* _Consigne 1_
Selon l'extrait sur le salaire minimum, à combien s'élèvera le salaire minimum ontarien au 1er janvier prochain ?
* _Consigne 2_
Poursuivez, s'il vous plaît, l'extrait sur le salaire minimum à partir de sa dernière phrase.

* _Extrait_
::::::::
Salaire minimum à 15$ : un enjeu majeur pour les dépanneurs aux prochaines élections

Le 1er janvier prochain, le salaire minimum de l’Ontario passera de 11,60 $ à 14,00 $, un bond ahurissant de 21 %. Puis, un an plus tard, il grimpera à 15 $, une seconde hausse de 7 %.

Autrement dit, en l’espace d’un an seulement, il sera haussé de près de 30 %! Incroyable mais vrai : 30% de hausse en un an, alors que l’inflation oscille généralement entre 1 et 2%!

Ce qui se produit dans la province voisine a évidemment un effet ici, au Québec. De nombreuses voix ne manqueront pas d’exiger que le Québec emboîte le pas. L’exemple ontarien leur donne du poids.

Or, on sait déjà que 2018 sera une année électorale qui s’annonce chaudement disputée. Le salaire minimum risque dès lors de devenir un enjeu chaud, voire clé de la prochaine élection.

La question est de savoir QUAND

L’enjeu du salaire minimum à 15$ n’est pas tant d’être pour ou contre — car tôt ou tard, on le verra apparaître — mais bien de savoir QUAND il sera implanté.

Ainsi, si on se fie à la tendance depuis 10 ans, ce ne serait pas avant 2026 — soit dans neuf ans — qu’on verrait un salaire minimum à 15 $.
::::::::
* _Liste des enregistrements_

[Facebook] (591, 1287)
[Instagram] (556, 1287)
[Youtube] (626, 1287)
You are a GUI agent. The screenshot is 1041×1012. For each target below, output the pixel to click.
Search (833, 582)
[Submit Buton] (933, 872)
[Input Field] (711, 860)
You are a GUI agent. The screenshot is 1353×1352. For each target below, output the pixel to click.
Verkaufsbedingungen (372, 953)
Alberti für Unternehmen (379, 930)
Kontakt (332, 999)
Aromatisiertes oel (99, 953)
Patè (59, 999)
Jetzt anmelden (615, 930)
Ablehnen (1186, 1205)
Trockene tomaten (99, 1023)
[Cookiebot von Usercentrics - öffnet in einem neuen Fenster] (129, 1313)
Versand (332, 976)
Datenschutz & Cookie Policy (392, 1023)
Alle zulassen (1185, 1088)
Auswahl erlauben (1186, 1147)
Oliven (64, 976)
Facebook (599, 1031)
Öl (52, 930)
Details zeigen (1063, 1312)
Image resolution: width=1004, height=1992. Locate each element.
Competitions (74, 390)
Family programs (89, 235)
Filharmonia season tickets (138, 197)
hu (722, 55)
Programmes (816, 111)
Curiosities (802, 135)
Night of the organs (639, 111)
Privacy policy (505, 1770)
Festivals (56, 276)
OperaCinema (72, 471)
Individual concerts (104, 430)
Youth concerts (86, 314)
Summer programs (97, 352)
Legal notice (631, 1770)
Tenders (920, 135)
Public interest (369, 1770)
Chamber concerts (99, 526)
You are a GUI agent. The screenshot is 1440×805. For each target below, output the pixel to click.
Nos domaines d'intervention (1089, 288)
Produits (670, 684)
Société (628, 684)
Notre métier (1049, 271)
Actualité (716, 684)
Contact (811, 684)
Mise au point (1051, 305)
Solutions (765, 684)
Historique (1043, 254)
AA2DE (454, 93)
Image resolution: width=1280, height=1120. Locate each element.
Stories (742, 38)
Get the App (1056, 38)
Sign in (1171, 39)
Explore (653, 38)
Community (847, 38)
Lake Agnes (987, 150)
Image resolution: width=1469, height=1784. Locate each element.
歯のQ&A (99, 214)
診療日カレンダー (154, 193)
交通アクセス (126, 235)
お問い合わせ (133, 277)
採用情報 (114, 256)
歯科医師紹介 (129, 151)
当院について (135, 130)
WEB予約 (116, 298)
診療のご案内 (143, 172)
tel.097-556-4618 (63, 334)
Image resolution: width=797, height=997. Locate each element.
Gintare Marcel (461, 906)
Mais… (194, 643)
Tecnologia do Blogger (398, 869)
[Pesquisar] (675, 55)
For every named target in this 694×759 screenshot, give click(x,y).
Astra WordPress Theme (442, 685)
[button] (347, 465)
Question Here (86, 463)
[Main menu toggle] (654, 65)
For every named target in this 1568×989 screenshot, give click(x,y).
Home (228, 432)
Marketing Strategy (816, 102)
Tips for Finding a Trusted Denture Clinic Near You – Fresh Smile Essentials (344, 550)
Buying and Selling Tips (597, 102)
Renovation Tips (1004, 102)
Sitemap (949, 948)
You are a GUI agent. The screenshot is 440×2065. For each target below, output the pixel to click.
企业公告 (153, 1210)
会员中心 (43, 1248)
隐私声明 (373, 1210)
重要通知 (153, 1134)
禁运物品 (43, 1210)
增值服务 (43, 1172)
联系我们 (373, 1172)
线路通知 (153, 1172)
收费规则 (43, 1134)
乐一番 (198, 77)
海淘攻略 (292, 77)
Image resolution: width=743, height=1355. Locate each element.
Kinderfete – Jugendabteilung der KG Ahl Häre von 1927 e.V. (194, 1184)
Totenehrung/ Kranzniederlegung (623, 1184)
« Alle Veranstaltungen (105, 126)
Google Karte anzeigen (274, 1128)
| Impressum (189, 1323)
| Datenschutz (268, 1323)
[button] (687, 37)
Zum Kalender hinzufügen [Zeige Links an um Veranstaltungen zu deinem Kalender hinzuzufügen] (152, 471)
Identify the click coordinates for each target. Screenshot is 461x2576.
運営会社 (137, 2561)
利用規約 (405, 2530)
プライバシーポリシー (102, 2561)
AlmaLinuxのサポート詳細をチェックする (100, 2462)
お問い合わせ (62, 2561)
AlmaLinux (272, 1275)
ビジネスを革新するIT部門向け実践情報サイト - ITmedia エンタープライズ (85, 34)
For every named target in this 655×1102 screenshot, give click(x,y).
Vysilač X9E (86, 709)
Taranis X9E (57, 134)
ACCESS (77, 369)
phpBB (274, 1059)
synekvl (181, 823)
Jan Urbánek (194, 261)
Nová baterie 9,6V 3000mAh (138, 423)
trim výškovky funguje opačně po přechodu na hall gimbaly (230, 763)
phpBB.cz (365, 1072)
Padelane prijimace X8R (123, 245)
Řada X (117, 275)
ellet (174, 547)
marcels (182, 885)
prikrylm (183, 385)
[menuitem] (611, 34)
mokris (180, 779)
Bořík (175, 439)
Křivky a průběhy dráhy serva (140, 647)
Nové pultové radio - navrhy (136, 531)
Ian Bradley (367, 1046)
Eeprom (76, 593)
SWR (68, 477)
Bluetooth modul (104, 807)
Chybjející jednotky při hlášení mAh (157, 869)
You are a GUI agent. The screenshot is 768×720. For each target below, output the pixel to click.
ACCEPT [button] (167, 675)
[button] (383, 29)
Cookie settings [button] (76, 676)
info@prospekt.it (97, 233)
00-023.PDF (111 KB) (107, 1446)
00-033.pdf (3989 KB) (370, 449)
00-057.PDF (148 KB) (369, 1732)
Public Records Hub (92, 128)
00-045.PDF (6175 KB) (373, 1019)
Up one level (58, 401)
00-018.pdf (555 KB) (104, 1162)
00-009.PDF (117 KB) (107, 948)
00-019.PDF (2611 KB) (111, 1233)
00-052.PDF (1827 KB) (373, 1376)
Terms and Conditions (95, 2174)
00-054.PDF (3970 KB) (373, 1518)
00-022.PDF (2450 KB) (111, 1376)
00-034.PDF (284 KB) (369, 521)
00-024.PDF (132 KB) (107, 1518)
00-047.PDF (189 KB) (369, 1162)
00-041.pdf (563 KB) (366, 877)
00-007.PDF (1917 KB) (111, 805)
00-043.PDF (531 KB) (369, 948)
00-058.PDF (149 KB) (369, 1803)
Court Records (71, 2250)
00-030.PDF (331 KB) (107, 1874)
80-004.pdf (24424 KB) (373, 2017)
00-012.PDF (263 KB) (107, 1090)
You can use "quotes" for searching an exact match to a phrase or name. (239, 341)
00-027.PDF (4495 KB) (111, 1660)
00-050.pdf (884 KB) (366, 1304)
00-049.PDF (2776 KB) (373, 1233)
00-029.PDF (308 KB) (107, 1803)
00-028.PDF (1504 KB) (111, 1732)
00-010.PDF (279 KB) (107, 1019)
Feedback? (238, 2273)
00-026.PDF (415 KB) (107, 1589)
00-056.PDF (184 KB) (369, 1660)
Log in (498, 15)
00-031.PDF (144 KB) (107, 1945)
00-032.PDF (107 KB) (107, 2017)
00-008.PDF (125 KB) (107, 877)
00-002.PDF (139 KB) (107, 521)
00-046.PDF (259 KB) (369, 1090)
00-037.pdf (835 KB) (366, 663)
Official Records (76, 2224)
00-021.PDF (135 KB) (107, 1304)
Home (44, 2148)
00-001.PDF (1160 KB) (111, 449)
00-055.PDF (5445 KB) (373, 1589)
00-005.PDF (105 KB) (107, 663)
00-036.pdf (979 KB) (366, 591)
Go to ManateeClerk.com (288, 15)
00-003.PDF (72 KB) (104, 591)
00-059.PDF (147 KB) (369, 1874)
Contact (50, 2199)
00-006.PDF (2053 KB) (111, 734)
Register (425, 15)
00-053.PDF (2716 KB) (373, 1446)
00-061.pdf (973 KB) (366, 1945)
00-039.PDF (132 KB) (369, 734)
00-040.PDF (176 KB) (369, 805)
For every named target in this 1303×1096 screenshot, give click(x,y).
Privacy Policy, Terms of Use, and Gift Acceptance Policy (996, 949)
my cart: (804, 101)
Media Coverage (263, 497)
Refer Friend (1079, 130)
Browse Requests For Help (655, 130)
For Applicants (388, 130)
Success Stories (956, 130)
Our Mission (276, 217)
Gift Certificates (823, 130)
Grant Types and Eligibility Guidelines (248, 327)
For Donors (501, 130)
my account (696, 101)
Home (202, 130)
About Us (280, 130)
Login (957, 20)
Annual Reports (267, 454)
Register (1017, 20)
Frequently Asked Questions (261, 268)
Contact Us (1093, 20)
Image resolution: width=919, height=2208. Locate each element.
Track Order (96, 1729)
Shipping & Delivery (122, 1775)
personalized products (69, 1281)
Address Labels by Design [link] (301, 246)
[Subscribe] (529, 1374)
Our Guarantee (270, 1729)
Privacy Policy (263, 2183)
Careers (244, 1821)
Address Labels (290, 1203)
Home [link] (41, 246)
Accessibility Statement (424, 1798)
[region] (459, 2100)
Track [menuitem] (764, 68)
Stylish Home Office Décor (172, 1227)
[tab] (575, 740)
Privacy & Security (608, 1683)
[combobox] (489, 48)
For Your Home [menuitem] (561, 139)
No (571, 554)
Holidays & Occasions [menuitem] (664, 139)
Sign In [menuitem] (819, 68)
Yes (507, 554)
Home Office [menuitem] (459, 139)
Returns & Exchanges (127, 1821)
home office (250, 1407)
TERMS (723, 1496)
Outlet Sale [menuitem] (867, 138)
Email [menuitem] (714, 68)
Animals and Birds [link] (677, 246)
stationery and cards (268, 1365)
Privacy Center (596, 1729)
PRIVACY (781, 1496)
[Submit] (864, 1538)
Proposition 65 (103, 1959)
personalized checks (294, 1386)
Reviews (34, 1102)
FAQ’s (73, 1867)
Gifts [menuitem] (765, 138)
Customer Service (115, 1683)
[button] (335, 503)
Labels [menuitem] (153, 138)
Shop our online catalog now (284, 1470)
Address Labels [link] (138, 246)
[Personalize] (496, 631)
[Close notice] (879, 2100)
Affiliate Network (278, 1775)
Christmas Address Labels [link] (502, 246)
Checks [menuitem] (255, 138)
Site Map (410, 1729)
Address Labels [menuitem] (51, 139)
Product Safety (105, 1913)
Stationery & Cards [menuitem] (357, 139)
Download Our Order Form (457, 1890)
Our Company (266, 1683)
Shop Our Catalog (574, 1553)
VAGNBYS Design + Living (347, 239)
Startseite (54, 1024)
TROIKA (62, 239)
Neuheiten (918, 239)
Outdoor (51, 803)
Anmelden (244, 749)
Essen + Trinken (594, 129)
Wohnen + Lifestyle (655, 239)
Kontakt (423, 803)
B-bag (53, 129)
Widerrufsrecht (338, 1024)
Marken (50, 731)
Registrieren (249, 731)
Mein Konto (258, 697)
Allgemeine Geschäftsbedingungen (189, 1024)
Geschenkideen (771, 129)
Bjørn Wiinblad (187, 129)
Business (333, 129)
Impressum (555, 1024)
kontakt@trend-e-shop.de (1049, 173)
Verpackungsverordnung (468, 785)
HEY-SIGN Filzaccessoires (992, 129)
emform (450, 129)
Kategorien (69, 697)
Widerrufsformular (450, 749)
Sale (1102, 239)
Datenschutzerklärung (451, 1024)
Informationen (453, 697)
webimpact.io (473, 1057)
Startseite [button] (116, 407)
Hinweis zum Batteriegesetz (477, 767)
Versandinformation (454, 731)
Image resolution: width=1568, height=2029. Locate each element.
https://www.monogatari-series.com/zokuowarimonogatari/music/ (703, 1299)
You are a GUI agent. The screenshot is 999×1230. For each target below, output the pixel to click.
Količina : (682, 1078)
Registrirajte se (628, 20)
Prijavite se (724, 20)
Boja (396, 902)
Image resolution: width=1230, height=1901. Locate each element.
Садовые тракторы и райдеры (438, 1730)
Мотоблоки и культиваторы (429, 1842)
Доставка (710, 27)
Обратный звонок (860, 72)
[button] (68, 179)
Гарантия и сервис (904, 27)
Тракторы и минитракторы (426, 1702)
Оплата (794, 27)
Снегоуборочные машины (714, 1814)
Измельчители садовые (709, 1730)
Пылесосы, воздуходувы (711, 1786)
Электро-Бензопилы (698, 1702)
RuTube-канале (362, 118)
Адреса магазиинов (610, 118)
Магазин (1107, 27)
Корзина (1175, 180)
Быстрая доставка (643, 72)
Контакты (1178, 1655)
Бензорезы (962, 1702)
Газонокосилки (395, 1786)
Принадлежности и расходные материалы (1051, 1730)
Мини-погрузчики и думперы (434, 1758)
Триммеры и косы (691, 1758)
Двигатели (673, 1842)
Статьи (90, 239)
::::::::
* _Réponse 1_
Il passera de 11,60 $ à 14,00 $.

* _Réponse 2_
Comme on le voit au tableau ci-haut, le salaire minimum a été augmenté en moyenne trois fois plus vite que l’inflation depuis 2007, de sorte qu’il a cru de 40,6 % en 10 ans. Le gouvernement libéral a annoncé vouloir l’augmenter au même rythme d’environ 3,4 % d’ici 2020, mais pourrait changer d’idée selon l’économie. En s’en tenant à ce rythme, le salaire minimum à 15$ verrait le jour en 2026 et pas avant.

Toutefois, les hausses drastiques du salaire minimum à 14 $ en janvier prochain en Ontario, puis à 15 $ en janvier 2019, viennent brouiller les cartes : pour la première fois, il y aura un grand écart significatif entre les salaires minimum des deux provinces voisines.

Depuis 2007, l’écart du salaire minimum entre le Québec et l’Ontario n’a jamais dépassé 8,7 % en faveur de l’Ontario, soit en 2014 (11,25 $ pour l’Ontario vs 10,35 $ pour le Québec). Toutefois, cet écart bondira à 19,15 % en 2018 et à 24 % en 2019, du jamais vu! Toutes sortes d’effets pervers peuvent ainsi voir le jour, comme par exemple une plus grande rareté de la main d’oeuvre en Outaouais, dans les zones limitrophes avec la province ontarienne.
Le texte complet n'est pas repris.